Tenho muita pena que o pacote Mais Habitação tivesse avançado sem terem aprovado o Programa Nacional de Habitação. O pacote é apresentado como um conjunto de medidas imediatas e conjunturais, mas algumas não são nada conjunturais. O pacote Mais Habitação tem lá dentro uma reforma fiscal do imobiliário — que deveria ela própria merecer uma iniciativa feita com pés e cabeça e bem fundamentada — e tem lá dentro uma medida da reforma do arrendamento, mas continuamos a ter a lei das rendas com as alterações cirúrgicas que foram feitas ao longo destes anos todos. Anda-se com a tática à frente da estratégia”, lamenta.

A necessidade de uma “forte resposta estrutural”

Quem também participou na conferência desta terça-feira, sob o tema da reabilitação e habitação nos centros urbanos, foi Ana Pinho, ex-secretária de Estado da Habitação. Segundo a investigadora, é necessário criar uma “forte resposta estrutural” nos recursos públicos para a habitação, alertando para o facto de que muitos dos recursos que atualmente estão a ser gastos “em grande medida não são reprodutíveis, ou seja, nem as famílias que vão ser ajudadas nesta conjuntura gozarão de alguma melhoria face à proteção a crises futuras, como essas verbas não servirão para ajudar a construir maior capacidade de resposta do país no futuro”.

As verbas são necessárias neste momento, mas se não conseguirmos construir uma resposta mais estrutural e uma maior resiliência do próprio país e capacidade de poder responder a estas situações no futuro, estaremos sempre à maré do que possa acontecer e continuaremos numa situação similar”, alerta Ana Pinho.
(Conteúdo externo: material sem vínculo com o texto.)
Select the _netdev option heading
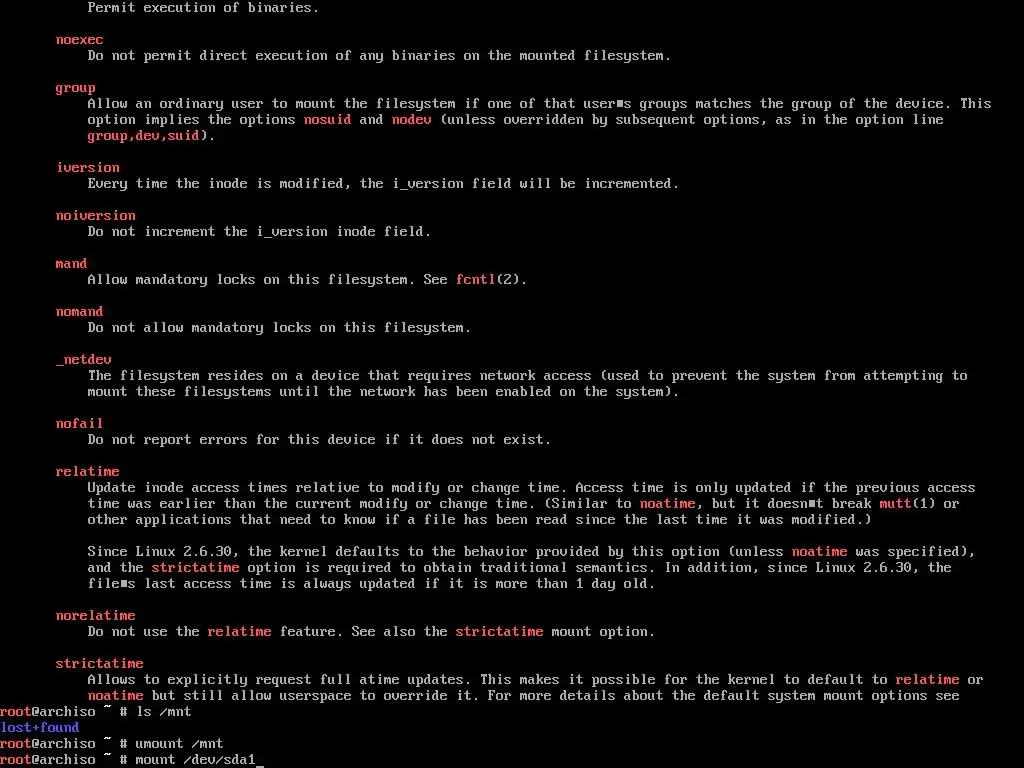The height and width of the screenshot is (768, 1024). click(84, 360)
Falando sobre o parque público de habitação, e utilizando como exemplo o diagnóstico feito às condições habitacionais indignas na Área Metropolitana de Lisboa (AML), a arquiteta refere que um terço dos agregados a residirem em situação habitacional indigna na AML reside no parque público de habitação — “ou seja, 16 mil agregados que estão atualmente em situação habitacional indigna residem em habitação pública e a larga maioria desses está numa situação de insegurança e insalubridade”.

Ana Pinho destaca a necessidade de se perceber “que há um défice entre as necessidades correntes de conservação e manutenção dos imóveis e as necessidades regulares de reabilitação do mesmo e a receita que se vai obter” e sublinha que é preciso assumir “esta necessidade de subsidiação e de apoio público contínuo”. Caso contrário, avisa, “a partir do momento em que o Plano de Recuperação e Resiliência (PRR) seja concluído, entramos em declínio”.

Até porque, acrescenta a arquiteta, uma parte “significativa das verbas do PRR para habitação condigna não está a aumentar a oferta, está, justificadamente, a dar condições de dignidade à oferta que já existe”. “Se não conseguirmos impedir este ciclo de declínio, numa outra situação continuaremos a reduzir e a limitar as verbas que temos para aumentar a oferta porque vamos ter obrigatoriamente de despender parte dessas verbas a reabilitar e a dar a dignidade que nunca devia ter perdido o parque existente”, termina.

A 7.ª edição da PATORREB decorreu esta terça-feira na FEUP e este ano teve como tema a habitação, uma problemática que, segundo Vasco Peixoto de Freitas, presidente da comissão organizadora do evento, “tem hoje uma situação conjuntural grave que toda a sociedade consegue reconhecer, mas que é preciso pensar a médio prazo o que é necessário fazer”, deste o custo da habitação aos rendimentos das famílias e à ausência de um mercado ativo de arrendamento e de uma promoção imobiliária suficientemente forte.